The ideas we have just recalled seem to be as evident as they are simple. These principles appear so well founded that in a measure they form an integral part of contemporary mentality. What scientist would nowadays deliberately venture to explain some biological fact by the intervention of the evidently inadequate vital force or final cause? And who, to account for the apparent inconsistency of the result, would bring forward the “caprice” of living nature? And who again would openly dispute the utility of the comparative method?
What the physiologists of to-day, according to Claude Bernard, would no longer do, their predecessors would do, and not the least important of them. Longet, for example, at a full meeting of the Académie, apropos of recurrent sensibility, and Colin (of Alfort), communicating his statistical results on the temperature of two hearts, accepted more or less explicitly the indetermination of vital facts. And why confine our remarks to our predecessors? The scientists of to-day are much the same. So here again we see the reappearance of the phantom of the final cause in so-called scientific explanations. One fact is accounted for by the necessity of the self-defence of the organism; another by the necessity to a warm-blooded animal of keeping its temperature constant. Le Dantec has recently reproached zoologists for giving as an explanation of fecundation the advantage that an animal enjoys in having a double line of ancestors. We might as well say, as L. Errera has pointed out, that the inundations of the Nile occur in order to bring fertility to Egypt.

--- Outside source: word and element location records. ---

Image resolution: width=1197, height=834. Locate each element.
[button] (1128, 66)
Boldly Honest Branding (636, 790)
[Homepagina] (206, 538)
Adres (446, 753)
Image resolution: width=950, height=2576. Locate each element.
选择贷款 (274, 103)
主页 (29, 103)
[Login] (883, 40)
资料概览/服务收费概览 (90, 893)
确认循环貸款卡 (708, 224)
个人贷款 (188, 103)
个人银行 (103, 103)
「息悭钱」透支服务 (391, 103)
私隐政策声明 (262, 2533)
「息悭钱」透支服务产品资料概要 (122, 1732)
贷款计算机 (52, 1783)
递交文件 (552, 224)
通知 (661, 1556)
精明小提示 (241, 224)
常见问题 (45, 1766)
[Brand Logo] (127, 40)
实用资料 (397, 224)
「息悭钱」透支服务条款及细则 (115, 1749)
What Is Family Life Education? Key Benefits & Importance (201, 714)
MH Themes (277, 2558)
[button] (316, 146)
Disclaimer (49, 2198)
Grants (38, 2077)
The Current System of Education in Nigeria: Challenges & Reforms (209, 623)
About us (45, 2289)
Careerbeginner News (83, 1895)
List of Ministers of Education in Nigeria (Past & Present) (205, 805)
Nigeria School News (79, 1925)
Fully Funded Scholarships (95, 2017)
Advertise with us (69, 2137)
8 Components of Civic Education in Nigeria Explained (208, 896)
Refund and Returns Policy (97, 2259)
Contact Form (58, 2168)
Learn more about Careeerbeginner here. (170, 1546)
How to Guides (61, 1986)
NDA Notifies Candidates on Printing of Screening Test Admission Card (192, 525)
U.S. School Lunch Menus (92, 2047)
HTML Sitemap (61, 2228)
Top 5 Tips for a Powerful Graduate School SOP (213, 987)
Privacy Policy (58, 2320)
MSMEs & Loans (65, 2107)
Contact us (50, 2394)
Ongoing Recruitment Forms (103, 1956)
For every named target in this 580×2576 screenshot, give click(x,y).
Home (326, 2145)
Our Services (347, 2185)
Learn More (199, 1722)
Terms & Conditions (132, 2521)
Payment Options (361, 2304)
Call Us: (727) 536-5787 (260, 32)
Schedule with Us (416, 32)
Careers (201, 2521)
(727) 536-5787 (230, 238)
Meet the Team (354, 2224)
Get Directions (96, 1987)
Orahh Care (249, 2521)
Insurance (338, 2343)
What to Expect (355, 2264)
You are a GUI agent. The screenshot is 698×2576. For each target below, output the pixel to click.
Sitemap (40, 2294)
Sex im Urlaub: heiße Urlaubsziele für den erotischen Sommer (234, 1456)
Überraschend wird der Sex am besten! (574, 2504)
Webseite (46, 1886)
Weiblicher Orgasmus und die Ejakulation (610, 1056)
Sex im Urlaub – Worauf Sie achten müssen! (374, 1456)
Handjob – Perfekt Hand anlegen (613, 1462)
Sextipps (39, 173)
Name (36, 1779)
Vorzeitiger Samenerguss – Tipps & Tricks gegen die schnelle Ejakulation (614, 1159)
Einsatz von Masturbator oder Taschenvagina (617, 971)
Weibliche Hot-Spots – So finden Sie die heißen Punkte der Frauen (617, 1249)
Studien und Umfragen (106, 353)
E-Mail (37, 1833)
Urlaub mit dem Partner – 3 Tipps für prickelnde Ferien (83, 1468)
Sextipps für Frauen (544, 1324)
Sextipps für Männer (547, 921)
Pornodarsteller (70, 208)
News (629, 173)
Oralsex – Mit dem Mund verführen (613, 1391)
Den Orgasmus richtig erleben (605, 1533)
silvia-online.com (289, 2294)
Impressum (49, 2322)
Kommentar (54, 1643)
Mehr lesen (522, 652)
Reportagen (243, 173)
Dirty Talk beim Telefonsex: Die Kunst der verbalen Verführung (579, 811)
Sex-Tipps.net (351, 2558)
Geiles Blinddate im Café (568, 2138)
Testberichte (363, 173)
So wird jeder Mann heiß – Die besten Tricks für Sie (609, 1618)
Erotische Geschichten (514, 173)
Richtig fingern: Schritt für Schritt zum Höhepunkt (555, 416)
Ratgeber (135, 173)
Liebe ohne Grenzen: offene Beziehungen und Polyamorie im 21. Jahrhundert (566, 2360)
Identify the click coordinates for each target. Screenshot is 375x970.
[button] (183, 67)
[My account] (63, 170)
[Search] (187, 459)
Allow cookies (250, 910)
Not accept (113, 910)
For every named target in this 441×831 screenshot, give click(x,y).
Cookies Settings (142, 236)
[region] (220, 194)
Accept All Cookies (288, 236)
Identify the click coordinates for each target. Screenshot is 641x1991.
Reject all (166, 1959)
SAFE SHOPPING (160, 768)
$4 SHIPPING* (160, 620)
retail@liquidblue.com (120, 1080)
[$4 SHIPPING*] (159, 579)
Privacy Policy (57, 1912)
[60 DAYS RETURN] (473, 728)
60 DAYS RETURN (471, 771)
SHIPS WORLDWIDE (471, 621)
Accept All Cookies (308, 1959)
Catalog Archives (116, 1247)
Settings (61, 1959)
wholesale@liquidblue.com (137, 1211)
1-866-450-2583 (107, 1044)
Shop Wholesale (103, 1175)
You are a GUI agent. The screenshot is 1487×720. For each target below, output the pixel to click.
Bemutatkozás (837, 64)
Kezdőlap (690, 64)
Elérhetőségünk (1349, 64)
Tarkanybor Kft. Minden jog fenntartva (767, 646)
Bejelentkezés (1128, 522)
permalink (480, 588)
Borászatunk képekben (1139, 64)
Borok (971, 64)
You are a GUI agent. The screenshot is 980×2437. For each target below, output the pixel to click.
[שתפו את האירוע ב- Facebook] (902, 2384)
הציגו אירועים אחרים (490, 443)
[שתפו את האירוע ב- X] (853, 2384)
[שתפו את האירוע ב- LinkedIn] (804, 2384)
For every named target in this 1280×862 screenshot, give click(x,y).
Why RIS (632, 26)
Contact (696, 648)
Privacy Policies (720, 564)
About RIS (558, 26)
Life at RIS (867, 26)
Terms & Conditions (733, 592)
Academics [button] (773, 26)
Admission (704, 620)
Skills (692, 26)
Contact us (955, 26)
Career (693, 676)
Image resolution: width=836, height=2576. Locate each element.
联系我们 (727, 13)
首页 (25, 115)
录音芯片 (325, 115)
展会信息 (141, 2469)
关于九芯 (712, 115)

We must not therefore depreciate the marvellous work which has emancipated modern physiology from the tutelage of early theories. The witnesses of this revolution appreciated its importance. One of them remarked as follows, on the appearance of l’Introduction à la médecine expérimentale, which contained, however, only a portion of the theory:—“Nothing more luminous, more complete, or more profound, has ever been written upon the true principles of an art so difficult as that of experiment. This book is scarcely known because it is on a level to which few people nowadays attain. The influence it will have on medical science, on its progress, and on its very language, will be enormous. I cannot now prove my assertion, but the reading of this book will leave so strong an impression that I cannot help thinking that a new spirit will at once inspire these splendid researches.” This was said by Pasteur in 1866. That is what he thought of the work of his senior and his rival, at the moment when he himself was about to inspire those “splendid researches” with the movement of reform, the importance and the consequences of which have no equivalent in the history of science. By their discoveries and their teaching, by their examples and their principles, Claude Bernard and Pasteur have succeeded in emancipating a portion of the domain of vital facts from the direct intervention of hypothetical agents and first causes. They were compelled, however, to leave to philosophical speculation, to directing forces, to animism, to vitalism, an immense provisory field, the field which corresponds to the functions of generation and of development, to the life of the species and to its variations. Here we find them again in various disguises.